CHEYENNE–During Al Simpson’s nearly 50 years in government, he hasn’t been afraid to take on critics and naysayers of his work in the U.S. Senate or on a variety of high-profile commissions and committees.

But as the co-chair of President Obama’s debt commission, the Wyoming Republican said he’s been taking an unprecedented amount of flak for the commission’s draft proposals to help erase the nation’s $13.8 trillion debt.

“I’ve never had any nastier mail or [been in a] more difficult position in my life,” said the 79-year-old Simpson. “Just vicious. People I’ve known, relatives [saying], “‘You son of a bitch. How could you do this?'”

Not surprisingly, many of the debt commission’s draft proposals to cut the debt by nearly $4 trillion by 2020 — from raising the retirement age to 69 by 2075 to bringing in $1 trillion more in tax revenue — have won strong opposition from liberals and conservatives alike.

But Simpson said that while every interest group that testified before his committee agreed that the mounting federal debt is a national tragedy, they would then talk about why government funding to their area of interest shouldn’t be touched.

“We had the greatest generation — I think this is the greediest generation,” he said.
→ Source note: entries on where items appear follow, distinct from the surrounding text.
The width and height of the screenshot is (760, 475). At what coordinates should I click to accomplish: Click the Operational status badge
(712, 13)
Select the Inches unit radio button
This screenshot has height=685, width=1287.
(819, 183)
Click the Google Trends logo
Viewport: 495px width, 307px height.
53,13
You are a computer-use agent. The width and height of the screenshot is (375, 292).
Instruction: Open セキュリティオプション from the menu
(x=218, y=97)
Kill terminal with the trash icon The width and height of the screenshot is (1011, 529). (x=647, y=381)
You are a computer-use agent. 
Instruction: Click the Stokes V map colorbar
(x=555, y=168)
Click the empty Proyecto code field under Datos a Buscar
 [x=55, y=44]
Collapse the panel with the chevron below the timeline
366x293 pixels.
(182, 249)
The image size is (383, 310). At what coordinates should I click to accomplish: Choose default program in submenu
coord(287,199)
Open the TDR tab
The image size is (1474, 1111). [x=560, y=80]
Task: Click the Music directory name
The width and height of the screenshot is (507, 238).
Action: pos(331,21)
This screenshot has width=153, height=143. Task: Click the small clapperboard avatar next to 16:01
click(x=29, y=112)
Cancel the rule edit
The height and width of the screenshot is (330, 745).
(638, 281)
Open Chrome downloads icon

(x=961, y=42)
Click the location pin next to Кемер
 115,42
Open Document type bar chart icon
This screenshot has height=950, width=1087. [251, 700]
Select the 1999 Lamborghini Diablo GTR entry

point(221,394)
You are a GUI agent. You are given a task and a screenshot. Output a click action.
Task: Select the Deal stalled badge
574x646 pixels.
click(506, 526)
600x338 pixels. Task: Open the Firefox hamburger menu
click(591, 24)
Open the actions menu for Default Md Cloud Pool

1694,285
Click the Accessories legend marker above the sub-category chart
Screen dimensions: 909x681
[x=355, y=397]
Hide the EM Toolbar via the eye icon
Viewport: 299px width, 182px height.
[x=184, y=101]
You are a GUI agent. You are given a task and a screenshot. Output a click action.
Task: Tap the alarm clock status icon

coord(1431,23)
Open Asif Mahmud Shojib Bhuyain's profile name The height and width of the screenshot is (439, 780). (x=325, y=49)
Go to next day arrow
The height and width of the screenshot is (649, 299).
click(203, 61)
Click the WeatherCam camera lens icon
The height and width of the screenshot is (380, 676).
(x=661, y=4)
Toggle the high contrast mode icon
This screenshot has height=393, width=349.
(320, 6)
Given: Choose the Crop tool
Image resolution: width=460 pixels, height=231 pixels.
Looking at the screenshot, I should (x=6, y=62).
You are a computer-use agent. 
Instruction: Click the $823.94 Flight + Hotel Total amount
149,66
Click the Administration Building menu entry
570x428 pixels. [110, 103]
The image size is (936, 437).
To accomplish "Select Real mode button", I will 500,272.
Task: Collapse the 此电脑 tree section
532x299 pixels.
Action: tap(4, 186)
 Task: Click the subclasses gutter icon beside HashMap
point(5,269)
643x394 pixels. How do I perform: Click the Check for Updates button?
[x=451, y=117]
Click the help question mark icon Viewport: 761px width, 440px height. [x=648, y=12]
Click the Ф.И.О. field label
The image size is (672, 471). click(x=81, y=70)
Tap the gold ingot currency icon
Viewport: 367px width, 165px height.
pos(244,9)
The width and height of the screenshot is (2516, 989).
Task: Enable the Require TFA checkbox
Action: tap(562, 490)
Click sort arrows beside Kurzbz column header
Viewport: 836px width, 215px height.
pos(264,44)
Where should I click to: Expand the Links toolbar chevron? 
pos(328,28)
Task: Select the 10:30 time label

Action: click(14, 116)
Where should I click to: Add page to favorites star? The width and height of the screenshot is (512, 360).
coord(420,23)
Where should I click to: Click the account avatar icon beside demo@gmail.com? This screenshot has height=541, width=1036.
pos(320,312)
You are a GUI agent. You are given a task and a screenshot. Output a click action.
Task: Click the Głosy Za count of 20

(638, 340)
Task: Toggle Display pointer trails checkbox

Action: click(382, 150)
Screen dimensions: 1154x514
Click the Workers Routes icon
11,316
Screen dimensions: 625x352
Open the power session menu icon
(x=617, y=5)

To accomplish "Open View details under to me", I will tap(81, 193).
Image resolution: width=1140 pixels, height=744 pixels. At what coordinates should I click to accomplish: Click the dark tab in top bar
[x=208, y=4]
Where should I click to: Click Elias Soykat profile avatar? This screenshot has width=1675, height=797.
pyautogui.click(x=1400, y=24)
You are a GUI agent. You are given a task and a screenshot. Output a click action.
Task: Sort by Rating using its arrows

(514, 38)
Much like the Commission itself, Simpson has been attacked by both the left and the right for some of the outspoken comments he’s made lately, but he’s absolutely right here. As I noted in my first piece about the Bowles-Simpson proposal, the nature of our political culture makes it unlikely that anyone will tackle the Deficit Commission’s proposals seriously, and Simpson recognizes the problem as well:

All this hubbub isn’t a surprise to Simpson, given how politically polarized the country is these days.

“You don’t want to listen to the right and the left — the extremes,” he said. “You don’t want to listen to Keith Olbermann and Rush Babe [Limbaugh] and Rachel Minnow [sic] or whatever that is, and Glenn Beck. They’re entertainers. They couldn’t govern their way out of a paper sack — from the right or the left. But they get paid a lot of money from you and advertisers — thirty, fifty million a year — to work you over and get you juiced up with emotion, fear, guilt, and racism. Emotion, fear, guilt, and racism.

“Time to go for facts. Everybody’s entitled to their own opinion, but nobody’s entitled to their own facts,” Simpson said, paraphrasing former U.S. Sen. Daniel Patrick Moynihan.

Unfortunately we now live in a world where many people seem to believe quite the opposite, and where the same event can be interpreted quite differently depending on where on the ideological spectrum you happen to fall. When that’s the case, it’s hard to see where the common ground for agreement can even be found.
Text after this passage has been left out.